Shortly after he was elected Speaker in 1989, Foley proposed to the minority leader, Bob Michel, that the two of them meet once a week, first in the office of one of them and the following week in the other’s. They did so throughout Foley’s speakership. Such an arrangement now is unimaginable. Foley often crossed the House floor to sit and confer or shoot the breeze with Michel. And so at the memorial, after a series of short speeches by some of Foley’s closest colleagues in the House, the ninety-year-old Michel, by now frail and stooped and needing assistance, approached the podium. One worried that Michel might not be up to the demands of the moment. But as soon as he started talking—with his characteristic ruddy cheeks and cherubic face dominated by a broad smile—Bob Michel’s great baritone voice filled the vast hall. Foley was fortunate to have had as his counterpart this plainspoken representative from Peoria—who never became Speaker because the rising Gingrich forces saw him as too friendly toward the Democrats, which Michel’s supporters argued was the way to strike bargains on their proposals. Michel was also of a positive temperament, almost the last of the guard who put the institution and accomplishing things over sheer partisan competition and combat. In his tribute to Foley, Michel said, “We both saw the House of Representatives as one of the great creations of a free people.”

Michel spoke of the time in 1994, when Foley had just been defeated for reelection—a shocking development, the first Speaker defeated since the Civil War—a devastated Foley asked him to preside while he made his farewell remarks to the House. Michel told of the talk that he and Foley had then about their mutual pride in what they had achieved together, substantively and as an example of how the House should work. And then, Michel said, they spoke of it again years later when Michel visited Foley as he lay dying in his home not far from the Capitol. “We both felt good about that.” Obviously aware of what had become of their beloved institution, Michel, with the main destroyers sitting before him, said, “I only hope that the legislators who walk through here each day will find his spirit, learn from it, and be humbled by it.” Voice choking, growing softer, Michel concluded, “that is what I have to say in honor of my dear friend Tom Foley.” The audience rose at once to its feet to applaud him—and them. No such clearly felt sentiment seemed likely again.
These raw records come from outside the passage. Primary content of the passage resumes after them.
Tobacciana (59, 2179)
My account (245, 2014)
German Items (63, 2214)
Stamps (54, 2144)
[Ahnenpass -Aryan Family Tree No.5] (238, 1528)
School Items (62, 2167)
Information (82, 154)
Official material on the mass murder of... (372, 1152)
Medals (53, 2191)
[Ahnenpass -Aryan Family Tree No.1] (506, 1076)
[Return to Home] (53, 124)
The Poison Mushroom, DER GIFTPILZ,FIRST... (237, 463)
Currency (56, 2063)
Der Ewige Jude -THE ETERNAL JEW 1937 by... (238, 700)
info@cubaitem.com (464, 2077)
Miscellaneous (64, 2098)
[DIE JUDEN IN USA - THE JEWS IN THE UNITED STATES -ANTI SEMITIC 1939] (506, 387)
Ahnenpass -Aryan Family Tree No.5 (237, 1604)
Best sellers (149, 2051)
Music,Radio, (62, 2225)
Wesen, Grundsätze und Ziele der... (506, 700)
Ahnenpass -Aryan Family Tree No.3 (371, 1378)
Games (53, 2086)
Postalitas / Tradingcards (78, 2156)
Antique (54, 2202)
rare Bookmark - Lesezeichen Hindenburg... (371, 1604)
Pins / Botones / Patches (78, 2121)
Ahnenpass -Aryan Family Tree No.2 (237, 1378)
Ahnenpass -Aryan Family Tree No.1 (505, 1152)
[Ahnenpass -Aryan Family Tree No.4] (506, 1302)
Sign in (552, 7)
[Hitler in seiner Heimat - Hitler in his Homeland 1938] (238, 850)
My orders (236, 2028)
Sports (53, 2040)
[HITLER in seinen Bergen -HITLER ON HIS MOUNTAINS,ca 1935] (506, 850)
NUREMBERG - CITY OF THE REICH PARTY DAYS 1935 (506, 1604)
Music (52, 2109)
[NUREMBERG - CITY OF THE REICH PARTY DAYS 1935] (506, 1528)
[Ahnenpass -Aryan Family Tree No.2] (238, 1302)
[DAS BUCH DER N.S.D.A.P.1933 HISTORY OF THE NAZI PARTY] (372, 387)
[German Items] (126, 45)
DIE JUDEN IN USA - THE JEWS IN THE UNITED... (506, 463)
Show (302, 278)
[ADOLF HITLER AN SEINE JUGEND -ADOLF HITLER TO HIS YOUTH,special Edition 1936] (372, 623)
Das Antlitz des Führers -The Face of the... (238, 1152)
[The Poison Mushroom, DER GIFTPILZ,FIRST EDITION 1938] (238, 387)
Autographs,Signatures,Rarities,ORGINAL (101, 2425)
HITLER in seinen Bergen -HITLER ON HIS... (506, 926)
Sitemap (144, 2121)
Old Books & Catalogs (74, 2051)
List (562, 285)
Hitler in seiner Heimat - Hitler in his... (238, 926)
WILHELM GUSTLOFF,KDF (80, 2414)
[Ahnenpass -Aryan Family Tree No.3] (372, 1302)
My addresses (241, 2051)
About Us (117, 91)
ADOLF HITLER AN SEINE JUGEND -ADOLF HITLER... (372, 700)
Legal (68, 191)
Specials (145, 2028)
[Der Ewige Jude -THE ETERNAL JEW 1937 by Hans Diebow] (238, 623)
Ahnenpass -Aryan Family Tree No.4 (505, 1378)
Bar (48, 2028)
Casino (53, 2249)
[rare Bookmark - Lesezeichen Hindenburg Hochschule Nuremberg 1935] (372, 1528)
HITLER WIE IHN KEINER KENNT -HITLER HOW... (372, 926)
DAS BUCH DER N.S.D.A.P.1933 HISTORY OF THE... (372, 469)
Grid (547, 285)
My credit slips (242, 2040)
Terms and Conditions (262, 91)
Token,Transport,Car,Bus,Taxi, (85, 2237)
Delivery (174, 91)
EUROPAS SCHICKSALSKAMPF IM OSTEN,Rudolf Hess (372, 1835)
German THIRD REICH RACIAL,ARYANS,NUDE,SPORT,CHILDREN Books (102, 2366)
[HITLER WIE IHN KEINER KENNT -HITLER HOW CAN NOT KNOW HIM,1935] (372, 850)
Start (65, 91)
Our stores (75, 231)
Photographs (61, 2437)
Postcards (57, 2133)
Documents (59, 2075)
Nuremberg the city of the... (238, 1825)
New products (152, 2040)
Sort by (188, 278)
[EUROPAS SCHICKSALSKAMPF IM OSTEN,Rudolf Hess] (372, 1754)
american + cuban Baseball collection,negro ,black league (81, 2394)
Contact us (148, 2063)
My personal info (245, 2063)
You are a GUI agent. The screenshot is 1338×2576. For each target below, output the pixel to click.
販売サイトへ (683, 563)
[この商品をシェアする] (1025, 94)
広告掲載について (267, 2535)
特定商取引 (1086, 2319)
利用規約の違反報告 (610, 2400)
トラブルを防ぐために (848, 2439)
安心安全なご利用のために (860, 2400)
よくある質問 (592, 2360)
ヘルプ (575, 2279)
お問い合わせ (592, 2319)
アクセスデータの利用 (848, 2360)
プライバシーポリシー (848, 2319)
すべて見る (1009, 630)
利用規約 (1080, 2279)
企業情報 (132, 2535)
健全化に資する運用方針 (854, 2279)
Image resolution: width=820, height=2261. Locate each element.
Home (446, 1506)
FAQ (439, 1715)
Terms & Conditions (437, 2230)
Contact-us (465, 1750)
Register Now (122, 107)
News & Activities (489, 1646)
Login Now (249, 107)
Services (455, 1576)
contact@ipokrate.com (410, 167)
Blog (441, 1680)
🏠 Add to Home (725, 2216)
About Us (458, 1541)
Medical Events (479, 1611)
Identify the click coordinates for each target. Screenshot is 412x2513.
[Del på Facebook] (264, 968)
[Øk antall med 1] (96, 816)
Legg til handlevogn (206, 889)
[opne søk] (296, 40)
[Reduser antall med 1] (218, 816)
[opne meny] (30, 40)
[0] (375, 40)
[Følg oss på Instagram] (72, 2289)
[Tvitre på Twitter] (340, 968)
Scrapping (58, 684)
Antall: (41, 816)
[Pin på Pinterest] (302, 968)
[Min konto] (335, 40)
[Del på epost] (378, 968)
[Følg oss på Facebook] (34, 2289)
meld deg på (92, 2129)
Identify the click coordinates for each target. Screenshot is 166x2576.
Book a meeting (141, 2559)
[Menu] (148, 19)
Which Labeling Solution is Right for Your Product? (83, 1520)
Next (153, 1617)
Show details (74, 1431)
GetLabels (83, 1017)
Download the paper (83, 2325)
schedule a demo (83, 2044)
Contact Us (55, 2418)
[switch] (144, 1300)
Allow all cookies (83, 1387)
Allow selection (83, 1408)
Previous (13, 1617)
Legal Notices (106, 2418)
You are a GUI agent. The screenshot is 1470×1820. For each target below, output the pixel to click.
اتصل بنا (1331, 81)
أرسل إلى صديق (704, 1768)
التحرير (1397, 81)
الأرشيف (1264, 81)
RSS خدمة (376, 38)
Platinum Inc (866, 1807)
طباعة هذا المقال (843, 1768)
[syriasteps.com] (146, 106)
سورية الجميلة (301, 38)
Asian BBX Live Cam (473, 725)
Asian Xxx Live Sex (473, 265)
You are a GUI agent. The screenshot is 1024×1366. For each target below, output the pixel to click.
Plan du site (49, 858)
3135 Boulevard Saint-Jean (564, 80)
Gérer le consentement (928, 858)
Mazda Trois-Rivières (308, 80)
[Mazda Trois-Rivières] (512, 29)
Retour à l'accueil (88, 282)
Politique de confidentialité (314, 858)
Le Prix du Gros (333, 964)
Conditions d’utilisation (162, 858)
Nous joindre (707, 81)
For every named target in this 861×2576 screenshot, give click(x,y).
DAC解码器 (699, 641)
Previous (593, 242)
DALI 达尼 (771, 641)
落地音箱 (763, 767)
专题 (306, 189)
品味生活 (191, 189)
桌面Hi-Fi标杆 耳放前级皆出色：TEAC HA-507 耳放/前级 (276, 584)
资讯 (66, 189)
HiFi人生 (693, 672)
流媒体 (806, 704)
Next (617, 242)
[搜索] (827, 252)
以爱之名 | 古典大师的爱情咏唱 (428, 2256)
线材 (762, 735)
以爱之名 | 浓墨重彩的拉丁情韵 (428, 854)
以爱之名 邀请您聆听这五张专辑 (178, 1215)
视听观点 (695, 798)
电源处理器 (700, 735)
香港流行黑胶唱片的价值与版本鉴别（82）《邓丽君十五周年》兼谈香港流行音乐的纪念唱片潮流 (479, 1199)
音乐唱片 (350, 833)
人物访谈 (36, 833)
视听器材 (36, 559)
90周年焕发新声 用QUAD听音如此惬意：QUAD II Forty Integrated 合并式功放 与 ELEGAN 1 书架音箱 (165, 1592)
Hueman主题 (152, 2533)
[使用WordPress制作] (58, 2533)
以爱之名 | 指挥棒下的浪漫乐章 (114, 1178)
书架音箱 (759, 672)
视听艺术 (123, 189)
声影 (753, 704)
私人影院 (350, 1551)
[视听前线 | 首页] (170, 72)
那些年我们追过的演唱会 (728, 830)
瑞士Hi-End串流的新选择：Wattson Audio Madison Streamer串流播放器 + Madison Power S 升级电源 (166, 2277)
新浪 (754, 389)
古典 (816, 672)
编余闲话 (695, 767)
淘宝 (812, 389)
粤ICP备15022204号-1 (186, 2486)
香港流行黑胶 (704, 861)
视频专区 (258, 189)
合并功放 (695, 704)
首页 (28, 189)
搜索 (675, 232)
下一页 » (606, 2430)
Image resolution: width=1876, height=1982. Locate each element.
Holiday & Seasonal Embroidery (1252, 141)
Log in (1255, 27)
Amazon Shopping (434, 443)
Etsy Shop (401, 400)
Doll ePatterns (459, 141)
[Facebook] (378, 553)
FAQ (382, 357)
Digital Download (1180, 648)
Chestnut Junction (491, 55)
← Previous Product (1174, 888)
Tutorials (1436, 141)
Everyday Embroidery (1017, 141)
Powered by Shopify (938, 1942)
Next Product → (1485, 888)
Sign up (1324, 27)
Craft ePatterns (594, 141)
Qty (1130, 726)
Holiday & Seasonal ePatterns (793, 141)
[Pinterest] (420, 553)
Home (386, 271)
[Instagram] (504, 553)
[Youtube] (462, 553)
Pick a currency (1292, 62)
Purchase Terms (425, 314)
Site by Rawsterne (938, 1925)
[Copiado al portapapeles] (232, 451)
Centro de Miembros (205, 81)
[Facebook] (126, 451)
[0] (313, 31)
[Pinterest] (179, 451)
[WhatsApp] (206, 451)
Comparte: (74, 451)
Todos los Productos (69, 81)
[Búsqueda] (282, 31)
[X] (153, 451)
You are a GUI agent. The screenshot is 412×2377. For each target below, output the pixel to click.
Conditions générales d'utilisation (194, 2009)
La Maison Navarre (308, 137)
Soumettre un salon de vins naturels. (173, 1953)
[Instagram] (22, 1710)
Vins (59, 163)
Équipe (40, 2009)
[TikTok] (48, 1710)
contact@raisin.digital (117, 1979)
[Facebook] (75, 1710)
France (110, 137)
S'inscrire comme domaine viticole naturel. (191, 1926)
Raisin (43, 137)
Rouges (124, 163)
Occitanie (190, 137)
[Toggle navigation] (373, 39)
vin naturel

In her courageous closing remarks, Heather Foley said that her husband often came up with arguments for his point of view that amazed her—“Where did he get that?” In a debate in Spokane in the late Sixties over Foley’s support for a some gun control despite strong opposition in that part of the country, he stood on a stage for over five hours, debating a man who had challenged him to argue the issue. Toward the end of the long debate, Foley responded to a charge from an audience member that the Soviet Union had succeeded in overrunning Hungary, in 1956, because Hungary had controlled gun ownership. Foley replied by pledging that he was opposed to controls over people’s rights to own bazookas and stock missiles in their back yards.

As usual, Bill Clinton, who spoke after Bob Michel, dazzled with his talent for imagery, his apparent passion, his humorous lines. He rarely consulted his notes as he told stories to make his points. Portraying Foley as a politician of courage and unusual insight, Clinton recalled that just after he had been elected president and asked Foley to come to Little Rock to tell him what he was in for, the Speaker warned the new president against pursuing an assault weapons ban. We can win it, he said, “but there will be a lot of blood on the floor.”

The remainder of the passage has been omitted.